In this difficult day, in this difficult time for the United States, it is perhaps well to ask what kind of a nation we are and what direction we want to move in. For those of you who are black -- considering the evidence their evidently is that there were white people who were responsible -- you can be filled with bitterness, with hatred, and a desire for revenge. We can move in that direction as a country, in great polarization -- black people amongst black, white people amongst white, filled with hatred toward one another.

Or we can make an effort, as Martin Luther King did, to understand and to comprehend, and to replace that violence, that stain of bloodshed that has spread across our land, with an effort to understand with compassion and love.

For those of you who are black and are tempted to be filled with hatred and distrust at the injustice of such an act, against all white people, I can only say that I feel in my own heart the same kind of feeling. I had a member of my family killed, but he was killed by a white man. But we have to make an effort in the United States, we have to make an effort to understand, to go beyond these rathe difficult times.

My favorite poet was Aeschylus. He wrote: "In our sleep, pain which cannot forget falls drop by drop upon the heart until, in our own despair, against our will, comes wisdom through the awful grace of God."

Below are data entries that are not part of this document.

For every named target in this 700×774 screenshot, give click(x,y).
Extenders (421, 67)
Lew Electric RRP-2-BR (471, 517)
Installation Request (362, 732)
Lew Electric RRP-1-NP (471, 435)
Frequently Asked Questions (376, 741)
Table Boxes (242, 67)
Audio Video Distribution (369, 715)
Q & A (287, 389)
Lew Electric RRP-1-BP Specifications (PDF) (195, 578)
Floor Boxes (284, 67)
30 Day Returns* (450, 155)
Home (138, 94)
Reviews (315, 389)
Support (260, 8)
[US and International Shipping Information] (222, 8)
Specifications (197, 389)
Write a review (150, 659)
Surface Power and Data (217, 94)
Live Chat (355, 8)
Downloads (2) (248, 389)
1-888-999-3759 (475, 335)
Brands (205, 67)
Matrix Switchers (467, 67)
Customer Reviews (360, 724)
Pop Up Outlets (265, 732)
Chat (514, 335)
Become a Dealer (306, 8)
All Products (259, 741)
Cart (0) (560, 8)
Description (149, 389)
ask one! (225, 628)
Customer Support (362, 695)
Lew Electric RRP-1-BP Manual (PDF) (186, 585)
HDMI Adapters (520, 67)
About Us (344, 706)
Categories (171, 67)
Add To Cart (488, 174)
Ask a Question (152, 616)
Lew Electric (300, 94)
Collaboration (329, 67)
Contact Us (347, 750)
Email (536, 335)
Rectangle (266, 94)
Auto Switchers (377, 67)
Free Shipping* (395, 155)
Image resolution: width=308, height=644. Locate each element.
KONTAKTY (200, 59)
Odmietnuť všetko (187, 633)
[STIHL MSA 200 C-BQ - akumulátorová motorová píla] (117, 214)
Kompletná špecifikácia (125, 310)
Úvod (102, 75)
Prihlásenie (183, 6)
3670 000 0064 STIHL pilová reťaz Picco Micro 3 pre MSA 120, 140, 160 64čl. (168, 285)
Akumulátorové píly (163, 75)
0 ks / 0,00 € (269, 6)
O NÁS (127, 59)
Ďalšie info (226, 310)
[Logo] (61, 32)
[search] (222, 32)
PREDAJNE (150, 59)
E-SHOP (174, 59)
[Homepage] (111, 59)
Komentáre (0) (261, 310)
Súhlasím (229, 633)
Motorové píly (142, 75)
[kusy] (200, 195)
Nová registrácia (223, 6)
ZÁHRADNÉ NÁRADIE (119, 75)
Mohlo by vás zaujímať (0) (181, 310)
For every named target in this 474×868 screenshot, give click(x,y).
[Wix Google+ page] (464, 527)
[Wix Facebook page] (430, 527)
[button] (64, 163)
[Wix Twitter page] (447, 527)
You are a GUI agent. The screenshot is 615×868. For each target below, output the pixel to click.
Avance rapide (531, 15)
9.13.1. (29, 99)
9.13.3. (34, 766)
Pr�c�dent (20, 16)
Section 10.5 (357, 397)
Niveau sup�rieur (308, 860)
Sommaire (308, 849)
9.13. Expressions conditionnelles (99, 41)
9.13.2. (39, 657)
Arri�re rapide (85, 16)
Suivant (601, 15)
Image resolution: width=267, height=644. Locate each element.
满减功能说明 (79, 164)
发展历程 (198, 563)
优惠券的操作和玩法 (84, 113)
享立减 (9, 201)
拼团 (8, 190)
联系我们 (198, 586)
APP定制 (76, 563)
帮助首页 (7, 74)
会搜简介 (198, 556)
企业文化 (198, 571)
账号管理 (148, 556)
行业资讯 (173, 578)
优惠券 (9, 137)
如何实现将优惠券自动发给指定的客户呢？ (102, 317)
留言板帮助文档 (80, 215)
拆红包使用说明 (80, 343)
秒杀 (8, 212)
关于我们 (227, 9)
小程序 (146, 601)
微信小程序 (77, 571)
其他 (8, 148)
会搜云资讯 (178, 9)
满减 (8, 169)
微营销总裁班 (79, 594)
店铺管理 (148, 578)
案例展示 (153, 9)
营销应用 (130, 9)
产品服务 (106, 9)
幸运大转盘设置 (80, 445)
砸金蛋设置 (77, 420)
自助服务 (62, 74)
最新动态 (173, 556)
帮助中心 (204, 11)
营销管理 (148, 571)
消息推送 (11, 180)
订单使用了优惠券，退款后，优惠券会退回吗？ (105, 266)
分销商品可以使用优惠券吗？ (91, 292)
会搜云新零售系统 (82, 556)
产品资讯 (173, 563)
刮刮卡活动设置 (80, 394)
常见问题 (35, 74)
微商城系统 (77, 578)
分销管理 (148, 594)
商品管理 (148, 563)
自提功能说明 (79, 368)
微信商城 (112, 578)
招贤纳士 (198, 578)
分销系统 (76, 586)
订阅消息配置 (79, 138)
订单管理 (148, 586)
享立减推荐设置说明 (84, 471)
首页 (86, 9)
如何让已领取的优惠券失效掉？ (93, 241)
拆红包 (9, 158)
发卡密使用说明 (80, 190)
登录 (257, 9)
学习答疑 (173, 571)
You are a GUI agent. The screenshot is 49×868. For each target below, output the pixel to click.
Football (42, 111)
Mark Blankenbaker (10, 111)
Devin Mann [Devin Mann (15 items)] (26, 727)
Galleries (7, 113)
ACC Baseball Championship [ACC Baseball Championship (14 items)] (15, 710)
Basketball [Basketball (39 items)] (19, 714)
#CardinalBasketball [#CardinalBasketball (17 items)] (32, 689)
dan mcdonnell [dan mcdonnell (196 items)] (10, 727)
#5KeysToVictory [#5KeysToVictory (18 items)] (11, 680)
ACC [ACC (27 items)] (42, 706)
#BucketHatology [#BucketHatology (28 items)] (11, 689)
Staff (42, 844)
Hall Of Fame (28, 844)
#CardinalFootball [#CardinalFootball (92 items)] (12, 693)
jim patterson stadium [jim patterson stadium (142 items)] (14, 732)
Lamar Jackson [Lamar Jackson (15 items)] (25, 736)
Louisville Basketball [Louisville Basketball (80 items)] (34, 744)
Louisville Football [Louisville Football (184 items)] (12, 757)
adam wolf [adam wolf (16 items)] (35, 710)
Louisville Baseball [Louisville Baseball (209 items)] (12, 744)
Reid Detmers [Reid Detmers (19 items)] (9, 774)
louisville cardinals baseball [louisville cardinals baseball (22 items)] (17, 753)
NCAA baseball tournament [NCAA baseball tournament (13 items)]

What we need in the United States is not division; what we need in the United States is not hatred; what we need in the United States is not violence or lawlessness; but love and wisdom, and compassion toward one another, and a feeling of justice toward those who still suffer within our country, whether they be white or they be black.

So I shall ask you tonight to return home, to say a prayer for the family of Martin Luther King, that's true, but more importantly to say a prayer for our own country, which all of us love -- a prayer for understanding and that compassion of which I spoke.

We can do well in this country. We will have difficult times; we've had difficult times in the past; we will have difficult times in the future. It is not the end of violence; it is not the end of lawlessness; it is not the end of disorder.

But the vast majority of white people and the vast majority of black people in this country want to live together, want to improve the quality of our life, and want justice for all human beings who abide in our land.

Let us dedicate to ourselves to what the Greeks wrote so many years ago: to tame the savageness of man and make gentle the life of this world.

Let us dedicate ourselves to that, and say a prayer for our country and for our people.

Say a Pray for Toledo. Thank you for your leadership.

1:48 PM  
Blogger Frank said...

One of my favorite speeches by RFK. I thought of that speech on Saturday afternoon - and I appreciate you contributing it here. Thank you.

8:29 PM  
Blogger !@#$%^& said...

Just wanted to clarify some incomplete/innacurate information that appeared in a Toledo Blade letter to the editor. A resident of Lima stated that a KKK rally was prevented by the city's request of payment for protection. Many have asked if similar measures could be taken to recoup Toledo's expenses, and to discourage a return visit. If the group were to request special accomodations for their visit, we could bill them accordingly, but if no such request is made, financial responsibility cannot be forced upon them. (U.S. Supreme Court - 1992 - Forsyth County v. Nationalist Movement) Does this seem wrong? In the case of Neo-nazis - yes, but consider this - if I wanted to carry a sign in front of government center stating - "Frank Szollosi Is An Idiot", Frank could stop me from doing it simply by having the city charge me a $1000 fee for police protection to make sure I would not be assaulted by Frank's loyal supporters. Putting a price tag on free speech will make free speech available only to those who can afford it. Our nations history has taught us that those most badly in need of free speech are most often those who cannot afford to pay for it.